**Task goal**.
Beginning at the line that contains "This screenshot has height=634, width=830.", reproduce the entries below exactly, ending with the line that contains "the 'My organisations'". Omit each picture.

**Data supplied**.
<<<<

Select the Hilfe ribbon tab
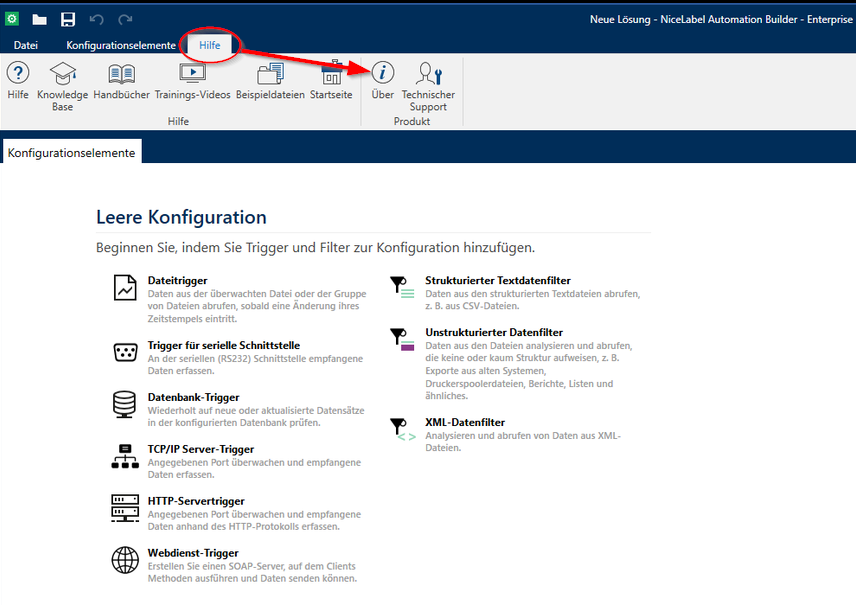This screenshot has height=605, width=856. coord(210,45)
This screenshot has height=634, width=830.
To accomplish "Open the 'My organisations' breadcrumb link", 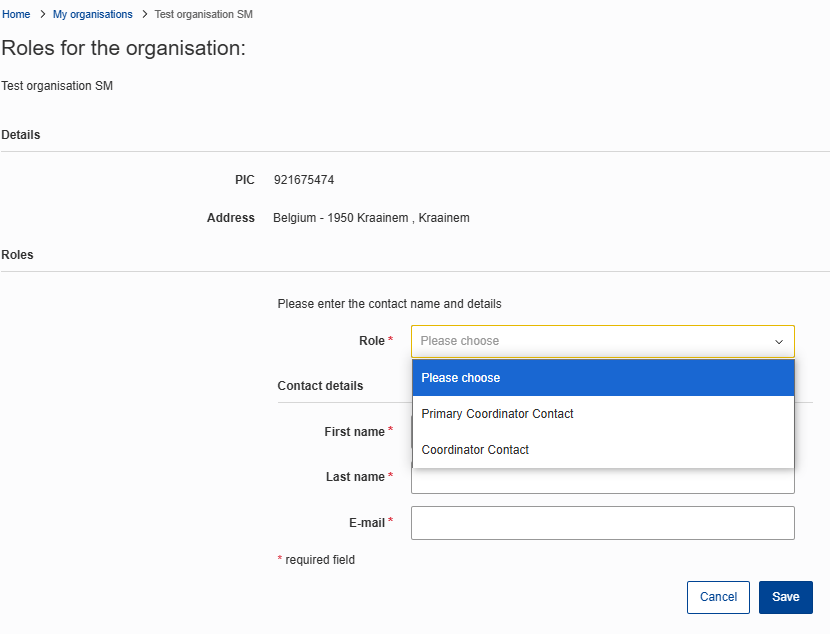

>>>>
<<<<

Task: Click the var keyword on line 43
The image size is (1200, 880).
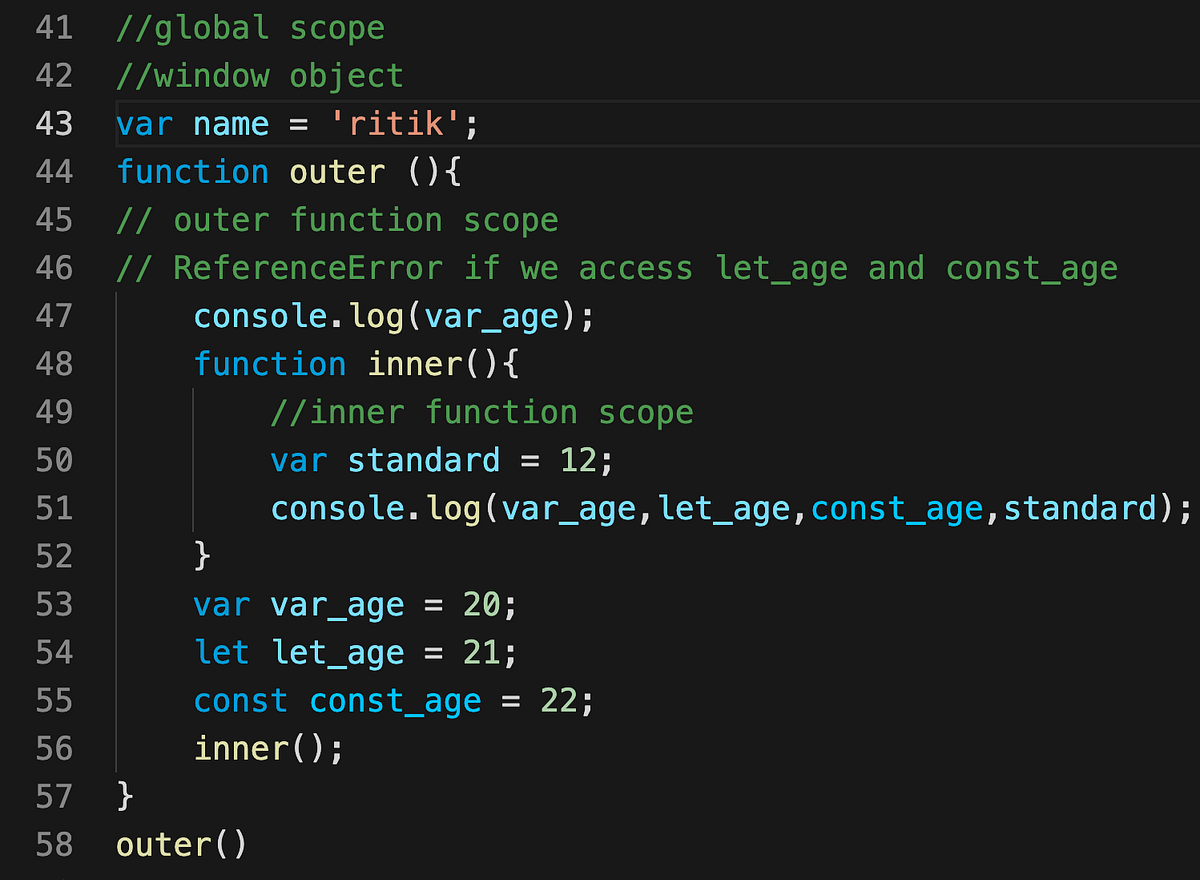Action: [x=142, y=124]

>>>>

**Task answer**.
This screenshot has height=634, width=830.
To accomplish "Open the 'My organisations' breadcrumb link", 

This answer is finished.